Vorgegebener Text ▸
● ● ● ●

Erinnerungen? Welchen Erinnerungen?

Josephine Bakers Memoiren bei Reclam

Von Walter DelabarRSS-Newsfeed neuer Artikel von Walter Delabar

Besprochene Bücher / Literaturhinweise

Josephine Baker, die große Josephine Baker: Auch heute noch, fünfzig Jahre nach ihrem Tod, gehört Baker den beeindruckendsten Showgrößen des 20. Jahrhunderts. Eben nicht nur weil sie unerhörte und schockierende Auftritte auf den Bühnen Europas absolvierte. Der Bananenrock, den sie bei ihren frühen Auftritten trug, die exaltierten Tänze, die sie zeigte, die Posen, die sie auf zahlreichen Fotografien präsentierte, die Grimassen, die sie schnitt, das ausufernde, erst Pariser, dann europäische Nachtleben, das sie bereicherte, zeigen dabei nur einen kleinen Teil des Phänomens Baker, auch wenn vieles davon bis heute ikonografischen Charakter hat. Denn Baker war darüber hinaus auch eine außerordentlich aktive Protagonistin der modernen Konsumkultur – als eine der ersten internationalen Stars promotete sie eigene Mode- und Kosmetikprodukte. Und vor allem war sie eine der wichtigsten internationalen Akteure der Emanzipation von Schwarzen, in Europa und eben in den USA, aus denen sie stammt.

1906 in St. Louis in den USA geboren, 1975 in Paris verstorben, stieg Baker als kaum Zwanzigjährige in Frankreich zu einem der bekanntesten europäischen Showstars auf. Wo immer sie auf auftrat, faszinierte sie das Publikum, so oder so.

Im Jahr 1926 kam sie auch nach Berlin, mit nicht minder großem Erfolg. Und um diesen Erfolg zu verstetigen, unternahm Baker unter anderem ein Manöver, das auf den ersten Blick für eine sich so illiterat gebende, aus prekären Verhältnissen stammende junge Tänzerin erstaunlich wirken mag, eigentlich aber ebenso konventionell wie konsequent ist: Sie veröffentlichte ihre Memoiren.

● ● ● ●

Datensätze aus einer Sammlung
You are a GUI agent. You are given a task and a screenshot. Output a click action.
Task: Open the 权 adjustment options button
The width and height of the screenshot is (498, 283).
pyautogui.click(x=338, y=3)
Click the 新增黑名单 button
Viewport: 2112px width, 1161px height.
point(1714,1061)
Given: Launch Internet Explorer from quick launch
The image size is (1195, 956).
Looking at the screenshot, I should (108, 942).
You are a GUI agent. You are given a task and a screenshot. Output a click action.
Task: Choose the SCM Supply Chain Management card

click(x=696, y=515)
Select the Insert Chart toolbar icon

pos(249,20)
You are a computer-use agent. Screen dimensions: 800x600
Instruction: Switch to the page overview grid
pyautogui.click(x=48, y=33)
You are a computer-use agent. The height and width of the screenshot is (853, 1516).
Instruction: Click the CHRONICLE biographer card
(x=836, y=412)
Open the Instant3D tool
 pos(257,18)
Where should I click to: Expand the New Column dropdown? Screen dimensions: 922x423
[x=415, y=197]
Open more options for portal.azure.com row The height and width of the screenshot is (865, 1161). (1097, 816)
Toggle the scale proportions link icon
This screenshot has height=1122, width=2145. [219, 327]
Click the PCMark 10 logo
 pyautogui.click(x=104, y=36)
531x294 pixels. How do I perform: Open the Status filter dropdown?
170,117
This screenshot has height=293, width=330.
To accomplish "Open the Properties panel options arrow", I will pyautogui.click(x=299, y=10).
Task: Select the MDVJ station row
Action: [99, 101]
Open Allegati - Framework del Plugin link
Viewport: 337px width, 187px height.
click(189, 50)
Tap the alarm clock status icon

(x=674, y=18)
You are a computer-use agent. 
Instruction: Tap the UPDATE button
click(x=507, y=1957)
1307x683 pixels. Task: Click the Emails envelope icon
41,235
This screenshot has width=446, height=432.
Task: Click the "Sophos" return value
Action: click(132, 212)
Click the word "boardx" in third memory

● ● ● ●

Arbeitsauftrag ▸ Setze den Text über Josephine Bakers Memoiren im Anschluss an seinen letzten Satz fort.

Erwartete Lösung ▸
Bereits ein Jahr nach ihrem Berliner Debut erschienen die Memoiren des Schwarzen Sterns Europas in Deutschland. Das ging rasch und war konsequent, denn Baker bespielte in ihrer Karriere in beispielloser Manier alle öffentlichen Kanäle, so sehr, dass ihre Biografie, wie Dieter Kühn seinerzeit meinte, selbst in den intimsten Details öffentlich war und für die Öffentlichkeit bestimmt. Bis hin zu den Fotos aus ihrem finanziellen Niedergang, der die einstmals reiche Showgröße völlig ruiniert und niedergeschlagen zeigte, lebte Baker ihr Leben unter der Beobachtung der Öffentlichkeit und für diese Öffentlichkeit.

Die große Zahl ihrer Memoiren überraschen dennoch. Insgesamt fünf sollen es gewesen sein, die sich über die fünfzig Jahre ihrer öffentlichen Existenz verteilen. Denn ein Buch übers eigene Leben zu schreiben, um der großen Nachfrage auf Belastbares zum Biografischen nachzukommen, ist das eine, aber gleich fünf Versionen in jedem biografischen Stadium zu liefern, ist dann doch recht viel des Guten und zeugt davon, wie viel Baker vom Medium Buch hielt oder eben auch, unter welchem Rechtfertigungsdruck sie sich wähnte.

Baker ließ sich dabei immer wieder unterstützen, wie im Fall der Memorien von 1927 durch den französischen Publizisten Marcel Sauvage, der auch an einer zweiten Fassung des frühen Werks mitwirkte, die nun im Reclam-Verlag in der Übersetzung von Sabine Reinhardus und Elsbeth Ranke erschienen ist. Diese Fassung, zu der die Baker-Biografin Mona Horncastle ein Nachwort beigesteuert hat, in der sich die Angabe zu Bakers Memoirenschar findet, trägt im Deutschen den vielsagenden Titel Tanzen, Singen, Freiheit. Die Vorlage aus dem Jahr 1949 hingegen kommt mit dem wesentlichen bodenständigeren Titel Mémoires.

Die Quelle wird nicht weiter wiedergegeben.